Following the start of commercial operations of the Guaymas-El Oro segment, Sempra Infrastructure reported damage to the Guaymas-El Oro segment of the Sonora pipeline in the Yaqui territory that has made that section inoperable since August 2017 and, as a result, Sempra Infrastructure declared a force majeure event. In 2017, an appellate court ruled that the scope of the 2016 suspension order encompassed the wider Yaqui territory, which has prevented Sempra Infrastructure from making repairs to put the pipeline back in service. In July 2019, a federal district court ruled in favor of Sempra Infrastructure and held that the Yaqui tribe was properly consulted and that consent from the Yaqui tribe was properly received. Representatives of the Bácum community appealed this decision, causing the suspension order preventing Sempra Infrastructure from repairing the damage to the Guaymas-El Oro segment of the Sonora pipeline in the Yaqui territory to remain in place until the appeals process is exhausted. In December 2021, the court of appeals referred the matter to Mexico’s Supreme Court. In June 2022, the Supreme Court remanded the case back to the court of appeals for final resolution.
Sempra Infrastructure exercised its rights under the contract, which included seeking force majeure payments for the two-year period such force majeure payments were required to be made, which ended in August 2019.
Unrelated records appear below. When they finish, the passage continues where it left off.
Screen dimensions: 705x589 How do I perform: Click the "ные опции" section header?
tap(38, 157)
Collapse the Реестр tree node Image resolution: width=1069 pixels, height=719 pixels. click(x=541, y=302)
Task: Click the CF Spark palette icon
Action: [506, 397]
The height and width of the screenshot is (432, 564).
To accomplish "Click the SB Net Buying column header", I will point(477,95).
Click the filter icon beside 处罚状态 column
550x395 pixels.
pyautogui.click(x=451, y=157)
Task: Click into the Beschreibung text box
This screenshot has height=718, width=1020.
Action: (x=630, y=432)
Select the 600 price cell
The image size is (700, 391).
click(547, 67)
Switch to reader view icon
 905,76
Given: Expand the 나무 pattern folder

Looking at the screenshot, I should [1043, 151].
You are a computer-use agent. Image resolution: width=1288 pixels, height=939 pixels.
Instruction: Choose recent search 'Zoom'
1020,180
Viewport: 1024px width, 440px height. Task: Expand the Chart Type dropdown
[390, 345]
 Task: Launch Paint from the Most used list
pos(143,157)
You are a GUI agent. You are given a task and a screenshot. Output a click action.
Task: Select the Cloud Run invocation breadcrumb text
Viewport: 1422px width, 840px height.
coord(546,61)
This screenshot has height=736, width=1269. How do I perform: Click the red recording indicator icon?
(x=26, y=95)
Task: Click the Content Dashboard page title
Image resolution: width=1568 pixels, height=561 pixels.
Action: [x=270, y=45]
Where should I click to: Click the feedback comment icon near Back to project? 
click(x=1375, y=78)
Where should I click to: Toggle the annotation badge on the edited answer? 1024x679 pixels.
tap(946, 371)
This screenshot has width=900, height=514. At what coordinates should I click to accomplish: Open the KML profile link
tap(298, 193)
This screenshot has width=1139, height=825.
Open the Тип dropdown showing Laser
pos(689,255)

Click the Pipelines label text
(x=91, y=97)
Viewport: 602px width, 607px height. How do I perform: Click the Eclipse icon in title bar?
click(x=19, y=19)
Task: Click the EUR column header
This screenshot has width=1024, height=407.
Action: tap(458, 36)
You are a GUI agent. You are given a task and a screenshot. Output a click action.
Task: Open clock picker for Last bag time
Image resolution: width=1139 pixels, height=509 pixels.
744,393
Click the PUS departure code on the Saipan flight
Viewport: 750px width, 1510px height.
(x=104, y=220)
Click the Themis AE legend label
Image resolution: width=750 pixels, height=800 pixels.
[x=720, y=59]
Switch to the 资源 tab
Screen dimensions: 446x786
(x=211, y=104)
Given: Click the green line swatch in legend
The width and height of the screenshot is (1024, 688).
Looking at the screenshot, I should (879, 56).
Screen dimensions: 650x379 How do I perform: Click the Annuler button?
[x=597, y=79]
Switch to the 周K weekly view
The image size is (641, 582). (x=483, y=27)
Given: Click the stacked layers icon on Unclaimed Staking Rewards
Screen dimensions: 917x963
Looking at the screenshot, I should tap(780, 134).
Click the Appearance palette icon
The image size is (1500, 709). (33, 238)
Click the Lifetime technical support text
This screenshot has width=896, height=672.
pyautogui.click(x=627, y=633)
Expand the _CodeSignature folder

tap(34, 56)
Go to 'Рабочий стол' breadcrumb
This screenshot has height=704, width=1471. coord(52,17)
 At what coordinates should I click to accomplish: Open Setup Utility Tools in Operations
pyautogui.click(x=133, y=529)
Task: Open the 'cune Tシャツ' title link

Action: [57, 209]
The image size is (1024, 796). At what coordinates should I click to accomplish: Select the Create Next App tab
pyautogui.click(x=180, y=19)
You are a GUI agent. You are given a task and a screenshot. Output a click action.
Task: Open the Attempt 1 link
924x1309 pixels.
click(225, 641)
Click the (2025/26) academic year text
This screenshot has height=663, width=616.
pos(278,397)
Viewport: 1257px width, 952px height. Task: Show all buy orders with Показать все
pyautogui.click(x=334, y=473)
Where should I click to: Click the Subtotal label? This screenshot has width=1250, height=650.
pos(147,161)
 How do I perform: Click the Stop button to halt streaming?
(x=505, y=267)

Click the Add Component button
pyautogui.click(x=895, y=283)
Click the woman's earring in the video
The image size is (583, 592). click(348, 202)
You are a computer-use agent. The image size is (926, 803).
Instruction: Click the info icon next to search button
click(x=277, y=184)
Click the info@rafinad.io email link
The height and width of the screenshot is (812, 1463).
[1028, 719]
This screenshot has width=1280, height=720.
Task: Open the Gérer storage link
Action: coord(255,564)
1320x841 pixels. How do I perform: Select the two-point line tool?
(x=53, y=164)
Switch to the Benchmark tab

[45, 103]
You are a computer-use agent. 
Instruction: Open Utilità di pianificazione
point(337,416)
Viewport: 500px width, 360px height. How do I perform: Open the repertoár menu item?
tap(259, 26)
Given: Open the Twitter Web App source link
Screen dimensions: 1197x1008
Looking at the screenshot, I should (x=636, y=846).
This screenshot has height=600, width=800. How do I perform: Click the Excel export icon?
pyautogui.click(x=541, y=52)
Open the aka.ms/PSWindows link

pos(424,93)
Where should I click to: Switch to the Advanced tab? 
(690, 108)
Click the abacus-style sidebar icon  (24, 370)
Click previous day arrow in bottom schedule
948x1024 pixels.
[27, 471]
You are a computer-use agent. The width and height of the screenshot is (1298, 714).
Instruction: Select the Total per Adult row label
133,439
In July 2019, the CFE filed a request for arbitration generally to nullify certain contract terms that provide for fixed capacity payments in instances of force majeure and made a demand for substantial damages in connection with the force majeure event. In September 2019, the arbitration process ended when Sempra Infrastructure and the CFE reached an agreement to restart natural gas transportation service on the earlier of completion of repair of the damaged pipeline or January 15, 2020, and to modify the tariff structure and extend the term of the contract by 10 years. Subsequently, Sempra Infrastructure and the CFE agreed to extend the service start date multiple times, most recently to November 30, 2022. Under the revised agreement, the CFE will resume making payments only when the damaged section of the Guaymas-El Oro segment of the Sonora pipeline is repaired. If the pipeline is not repaired by November 30, 2022, and the parties do not agree on a new service start date, Sempra Infrastructure retains the right to terminate the contract and seek to recover its reasonable and documented costs and lost profits. Discussions with the CFE regarding the future of the pipeline are underway in accordance with a non-binding MOU announced in January 2022 that, among other matters, addresses efforts to restart service on the pipeline. In July 2022, Sempra Infrastructure and the CFE entered into a Shareholders’ Agreement that establishes a framework for a JV between the parties to work on restarting service on the pipeline, including the potential re-routing of a portion of the pipeline. This agreement is subject to a number of conditions to be satisfied before it becomes effective, including regulatory and corporate authorizations.
At June 30, 2022, Sempra Infrastructure had $426 million in PP&E, net, related to the Guaymas-El Oro segment of the Sonora pipeline, which could be subject to impairment if Sempra Infrastructure is unable to make such repairs (which have not
commenced) or re-route a portion of the pipeline (which has not been agreed to by the parties, but is subject to negotiation pursuant to a non-binding MOU and a Shareholders’ Agreement, as described above) and resume operations or if Sempra Infrastructure terminates the contract and is unable to obtain recovery, which in each case could have a material adverse effect on Sempra’s business, results of operations, financial condition, cash flows and/or prospects.Sasabe-Puerto Libertad-Guaymas Segment. In June 2014, Sempra Infrastructure and a landowner agreed to enter into a voluntary right-of-way easement agreement for the construction and operation of a seven-mile section of the 314-mile Sasabe-Puerto Libertad-Guaymas segment of the Sonora natural gas pipeline on the landowner’s property. However, in 2015, the landowner filed a complaint demanding the easement agreement be nullified. In September 2021, a definitive and non-appealable judgment was issued declaring the easement agreement nullified and ordering the removal of the pipeline from the landowner’s property. The execution of the judgment is suspended as a result of an amparo lawsuit filed by the CFE as an interested third party that did not participate in the litigation. Sempra Infrastructure filed a special judicial action asking the civil court to acknowledge the existence of the easement and to determine the consideration the landowner should receive in exchange for the easement. In July 2022, Sempra Infrastructure and the landowner entered into a new easement agreement approved by the court for the seven-mile section on the landowner’s property, thus bringing this case to definitive conclusion.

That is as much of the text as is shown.